▶ _Available data_
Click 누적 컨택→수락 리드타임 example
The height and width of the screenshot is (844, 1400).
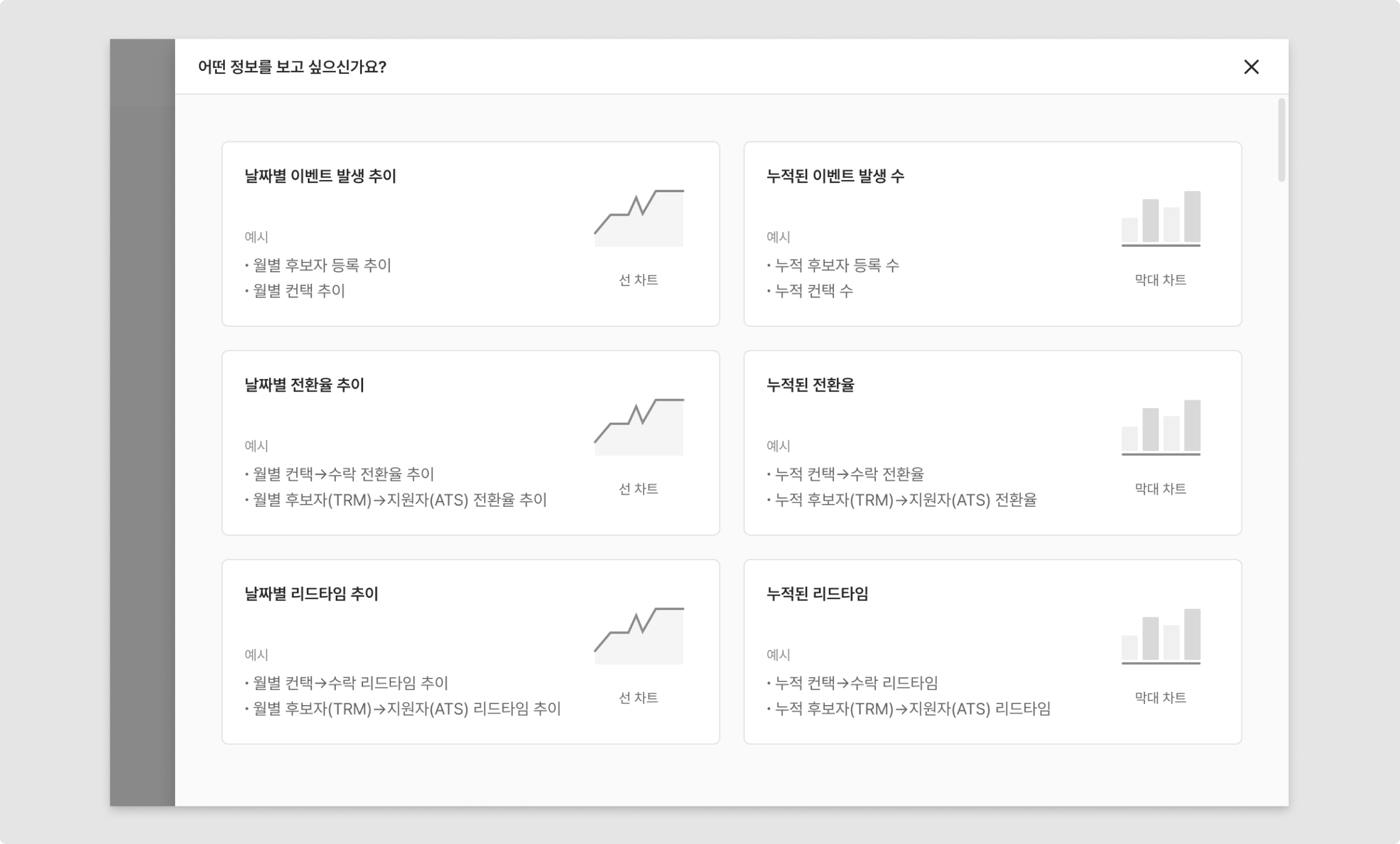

...

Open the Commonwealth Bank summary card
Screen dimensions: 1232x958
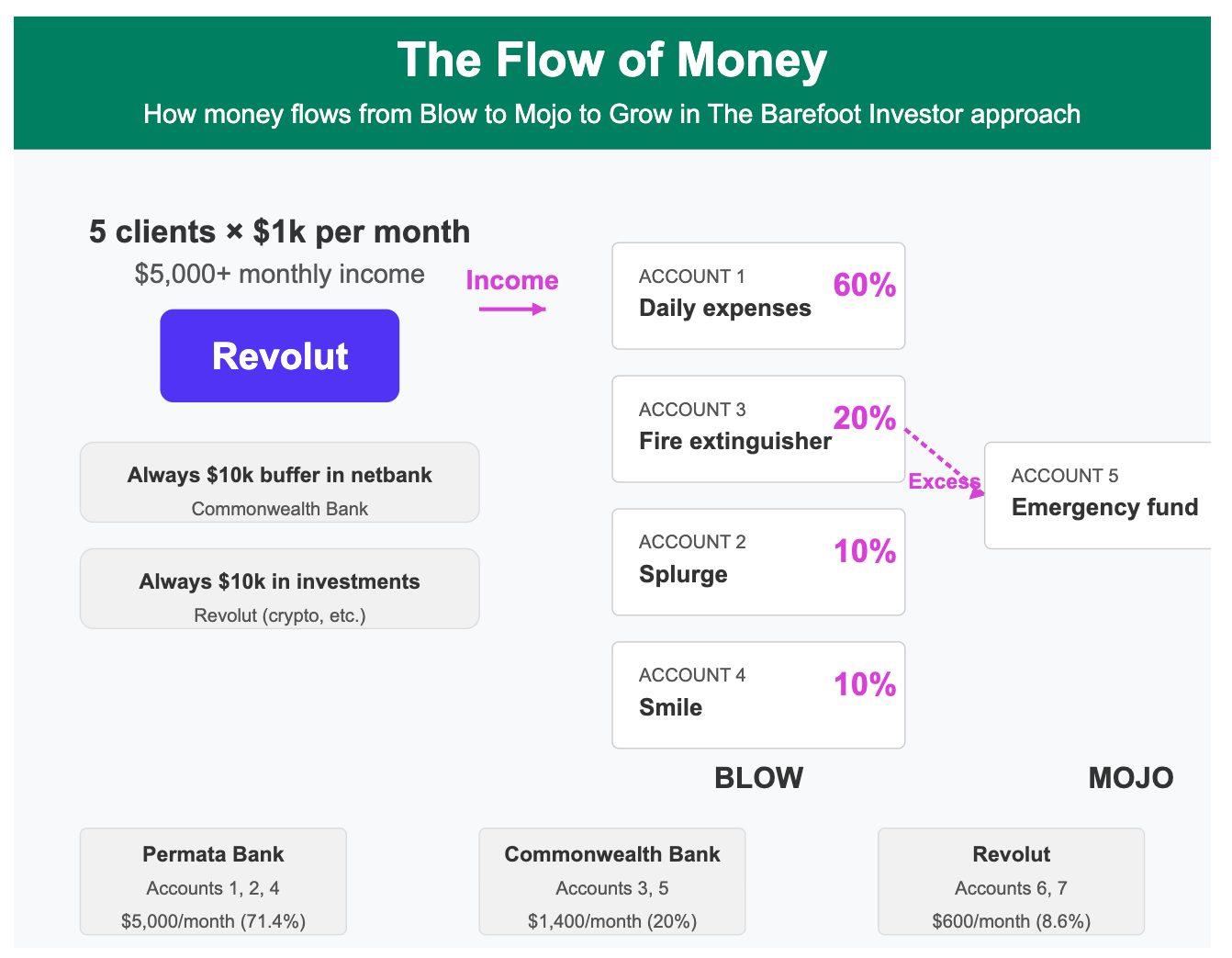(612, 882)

▶ _The problem_
In the listing above, locate the line with "Click 누적 컨택→수락 리드타임 example" and the line with "The height and", then extract exactly those lines and every line between them, and nothing more.

▶ _Task answer_
Click 누적 컨택→수락 리드타임 example
The height and width of the screenshot is (844, 1400).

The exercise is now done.